Text Analysis For Me Too (TAToo)

Brat Rapid Annotation Tool

"Brat is a web-based tool for text annotation". Brat is particularly designed for structured annotation where the textual notes are fixed and can be easily categorized in order to aid automated computer processing and interpretation. Brat facilitates four types of fixed annotations: text span annotations, suitable for creating categorical annotations for entities; relation annotations, suitable for drawing simple relationships between entities; n-ary associations, that link annotation to specific roles; and finally normalization annotations, that associate internal annotations with external resources. All annotations can be further explained and categorized using attributes that describe the base annotation - similar to how adjectives modify a noun. Brat's user-friendly and intuitive features include comprehensive visualization, editing, integration with resources, annotating in any language, and easy export in multiple formats.


Lexomics is a text mining software that leverages computational techniques and statistical analysis to answer literary questions. Lexomics searches through texts for word patterns and determines how different parts of a work relate to one another. The web-based Lexomics tools "enables you to "scrub" (clean) your unicode text(s), cut a text(s) into various size chunks, manage chunks and chunk sets, tokenize with character- or word- Ngrams or TF-IDF weighting, and choose from a suite of analysis tools for investigating those texts". The program uses dendrograms - a visual representation of word frequency in text - to analyze to relationship between a text and its author, source, other similar texts. Other visual representations include word clouds and bible visualizations that also represent word frequencies and ratios in a text or set of texts.

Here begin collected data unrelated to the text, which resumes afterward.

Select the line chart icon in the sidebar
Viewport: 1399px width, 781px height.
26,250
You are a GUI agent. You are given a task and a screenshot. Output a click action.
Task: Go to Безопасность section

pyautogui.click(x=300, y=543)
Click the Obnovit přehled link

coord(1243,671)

"Netlytic is a cloud-based text and social networks analyzer that can automatically summarize large volumes of text and discover social networks from online conversations on social media sites". Netlytic is designed to assist researchers to "understand an online group’s operation, identify key and influential constituents, and discover how information and other resources flow in a network". Netlytic facilitates the importation of online conversation data, the exploration and identification of emerging themes within the data, and the automatic visualization of chain networks or person name networks. Netlytic facilitates the interrogation of a myriad of social network features: measuring the community's strength, identifying prominent actors versus peripheral participants, analyzing group perceptions, and "sharing information within a network of trust". The application is best suited for analyzing large, online group communities.